Deborah joined the Food Connects team in August after managing a goat dairy and creamery. In graduate school, she researched the effects of government policies on farmers’ ability to adapt to drought. Her passion for building local food systems and supporting farmworkers is a huge asset to the growing Food Hub team. “I know how difficult it can be as a small producer to reach customers,” says Deborah. “Food Hubs offer an important connection for producers to access larger markets. I'm excited to be a part of strengthening our local food system!”
Supporting local farmers and food producers to grow and expand their networks is core to what Food Connects does. Deborah’s passion and experience on farms is key to the growth of the Food Hub and fortifying connected communities. “As a farmer, I understand many of the difficulties faced by local producers, and look forward to supporting them! The Food Connects Food Hub is in a period of growth and is well-positioned to take on a leadership role in building a network of local food hubs throughout New England. As the new Food Hub Operations Coordinator, I hope to help alleviate some of those growing pains with new, efficient systems that allow us to do our work more effectively.”
"We're so lucky—and excited—to have Deborah join our team!” says McKenna Hayes, Food Connects Food Hub Operations Manager. “She brings such positive energy and a fresh perspective to our current operations; just a few months into her time with us and she's already making significant improvements and helping to tighten up our operational systems. I'm very excited to see where she takes this role as our organization continues to grow."
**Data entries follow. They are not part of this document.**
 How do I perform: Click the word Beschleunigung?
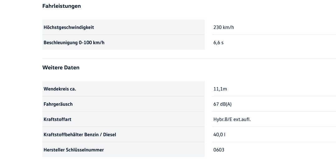pyautogui.click(x=61, y=43)
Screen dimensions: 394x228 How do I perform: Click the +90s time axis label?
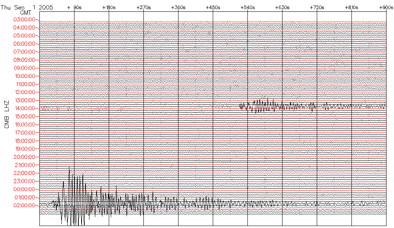pos(74,7)
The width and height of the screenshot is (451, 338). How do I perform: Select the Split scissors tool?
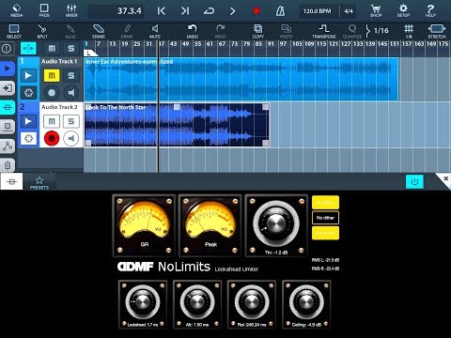tap(42, 31)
“Local food systems are the ultimate way to build community, especially in an increasingly disconnected world,” says Deborah while sharing why the local food movement is so important to her. “With non-local foods; mistreatment of the land, ecosystem, and farmworkers is often out of sight, out of mind. Local farmers and producers are personally invested in the effects their businesses have on their neighbors. Local farmers who live in the communities they feed want to preserve and improve their soil and water resources. Local producers can see and address inequities in the food system that is overlooked by national brands and chains. When individuals, restaurants, and institutions buy local food, they are voting with their dollar to keep their money locally and to support their neighbors. And of course, fresh local food just plain tastes better!”
Food Connects is an entrepreneurial non-profit that delivers locally produced food as well as educational and consulting services aimed at transforming local food systems. The Food Hub aggregates and delivers from over 100 local farms and food producers to over 145 buyers in southeast Vermont, southwest New Hampshire, and western Massachusetts. Their educational services focus Farm to School programming. Acknowledged as a statewide leader, the program supports over 30 schools to increase local food purchasing, school meal participation, and food, farm, and nutrition education. Together these core programs contribute to a vibrant local economy by increasing local food purchases by schools and improving students’ nutrition and academic performance. Additionally, Food Connects is frequently hired to provide leadership and consulting services for efforts aimed at transforming local food systems in the New England region.